Defined by one Goal.com writer as one of the best final-ball passers of all time, Guti would go on to weave moments of sorcery from time to time, giving glimpses of his talent. His left-footedness made him sexy to watch, his physical appearance and rockstar-esque activities off the pitch gave him dark glamour.
Zidane praised Guti during his time at the Bernabeu while Ronaldo defined him as "exceptional". His most polific season was in 2000-01 when stepping in for Fernando Morientes as a striker, he scored 14 goals in the league. His most creative campaign was in 2007-2008 when he was the highest assist provider with 17 in just 27 league starts - more than Xavi, Andres Iniesta, Lionel Messi and Ronaldinho.
Guti is a genius but a flawed one.
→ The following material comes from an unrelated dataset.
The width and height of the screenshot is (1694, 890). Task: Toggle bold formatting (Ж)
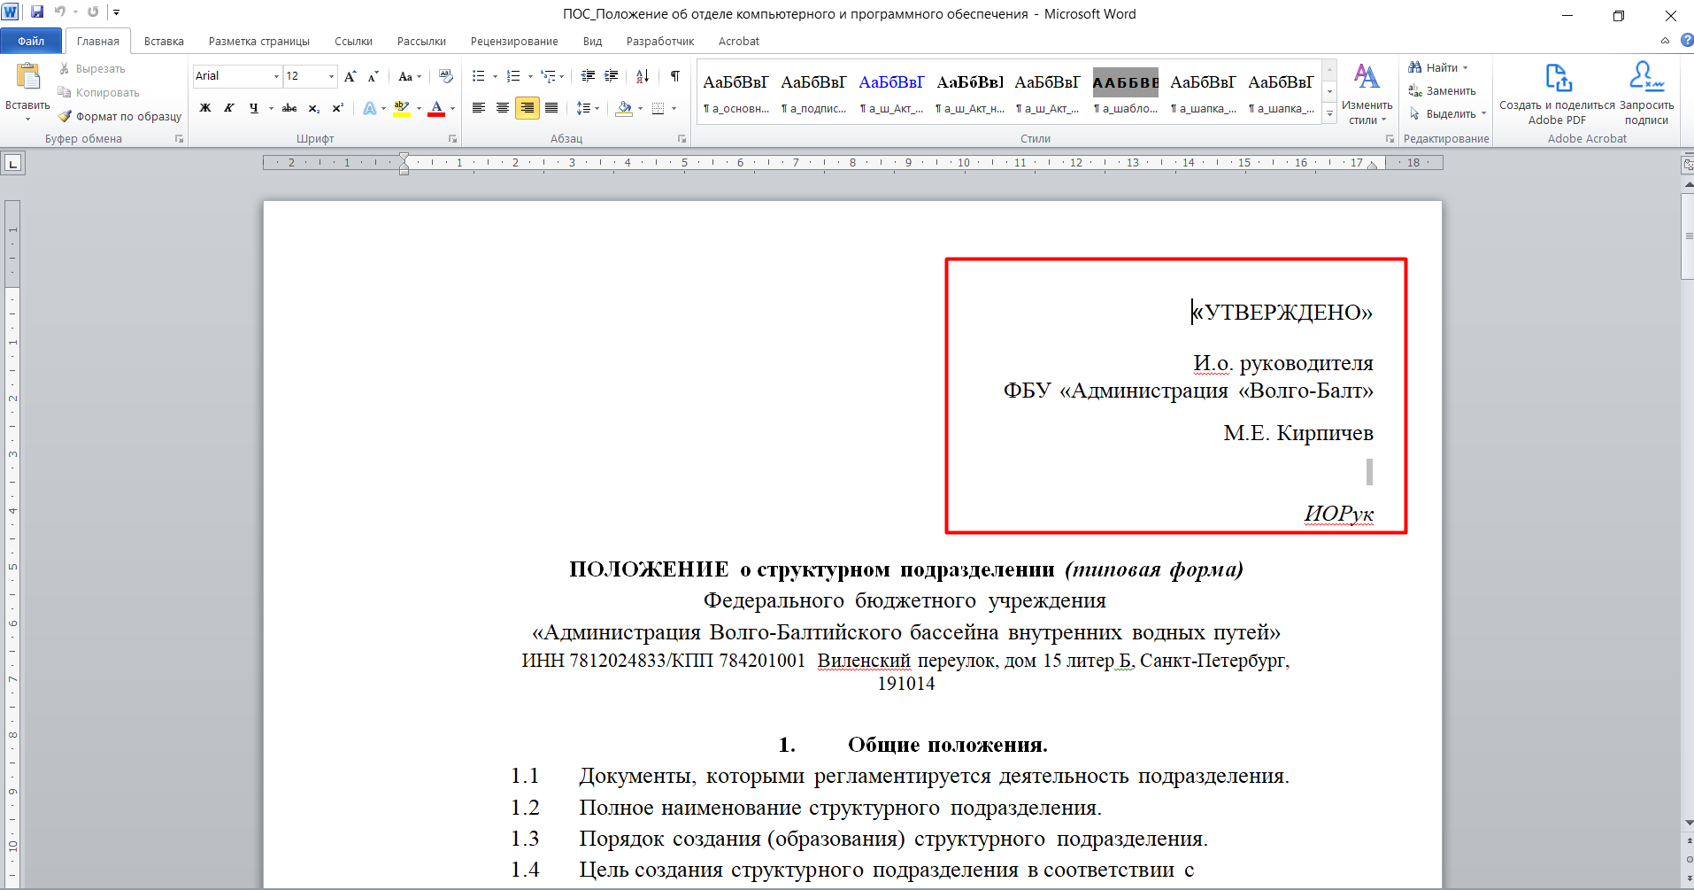[x=205, y=108]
Goal.com Spain's profile headline aptly sums up the essence of the 33-year-old: Angel And Demon - a man as much capable of summoning the awe-inspiring sublime as of committing the insanely ridiculous.
The Flawed Genius
Guti divides opinion. He was, and still is, a poet but his is an inconsistent, disruptive burst of art that disappoints more than it appeases. The lyrics wouldn't come out for days but when they would, they would be resolutely supreme. Yet at times you would question whether it was worth the wait.
Perhaps it was not. Inconsistency was the demon that terrorised Guti and eventually impeded him from becoming the great player his former Real Madrid team-mates thought he should have been. Yet in one way or the way, those very players were responsible for hampering his genius to express itself - their Galactic arrival overshadowed Guti's development and growth.
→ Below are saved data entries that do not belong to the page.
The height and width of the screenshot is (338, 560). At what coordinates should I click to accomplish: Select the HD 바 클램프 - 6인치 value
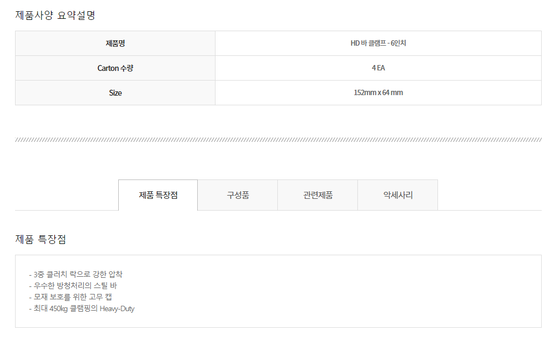coord(378,43)
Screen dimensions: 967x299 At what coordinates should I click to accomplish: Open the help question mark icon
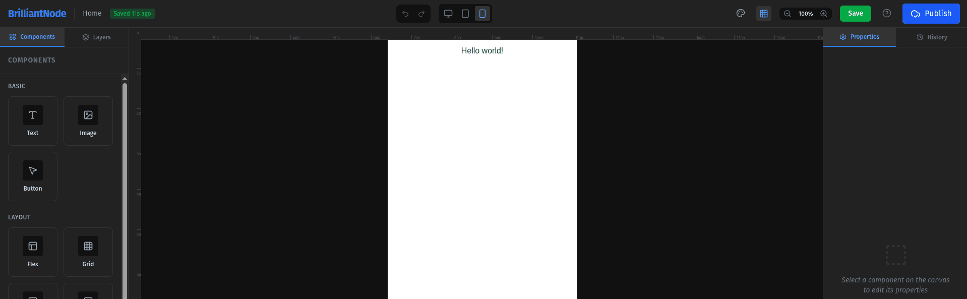887,14
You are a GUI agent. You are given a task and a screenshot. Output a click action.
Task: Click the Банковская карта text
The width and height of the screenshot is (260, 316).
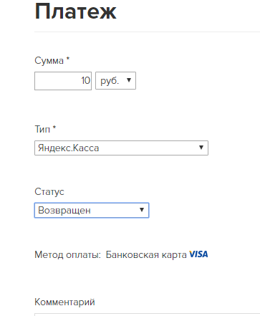point(146,255)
In 15 seasons with the Real Madrid senior side, Guti was a regular for just three. His moments of geniuses are remembered by all because there are not many: it doesn't take long to compile a 'top 10 best acts' of the Torrejon-born. Guti is perhaps the Oscar Wilde of football - a maverick who produced relatively few pieces of great art.
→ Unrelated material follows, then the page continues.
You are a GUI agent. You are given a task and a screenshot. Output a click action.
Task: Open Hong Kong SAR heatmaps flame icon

In 15 years with the world's biggest club, Guti has seen the Blancos go from winning three Champions League trophies in just five years to six years without getting past the last-16 stage. He has seen the Lorenzo Sanz era, Galactico era, the Calderon era and the neo-Galactico era. Jorge Valdano was the coach when he made his debut and the Director-General when he conducted his farewell conference on Sunday. 16 coaches have been at the Bernabeu during his 15-year tenure.
The "Eternal Promise"
It didn't help that Luis Figo, Zinedine Zidane, Ronaldo, David Beckham and Michael Owen all came during his peak years. No, none of them exactly took his spot but systems changed, formations altered, coaches were fired - Guti, the home-grown lad allegedly raised as a Barcelona fan wasn't made the central thread.
Guti's talent was unquestioned, and neither was his temperament. Last season, he had an altercation with then coach Manuel Pellegrini during their 4-0 humiliation to Alcorcon in the Copa del Rey. Guti was supposed to act like an 'Angel in White', but on occasions he was the Devil incarnate. Series of yellow cards were punctuated by reds and his flamboyant lifestyle often made him a symbol of everything that has gone wrong with the beautiful game.
Guti chose poetry over prose but he couldn't become the great artist he should have been. While the rest of the mortals kill, pray and perform voodoo magic to be blessed with talent, Guti wasted his. Or perhaps was enforced by circumstances to do so. His was a greatness that was exhibited in painfully long and irregular intervals.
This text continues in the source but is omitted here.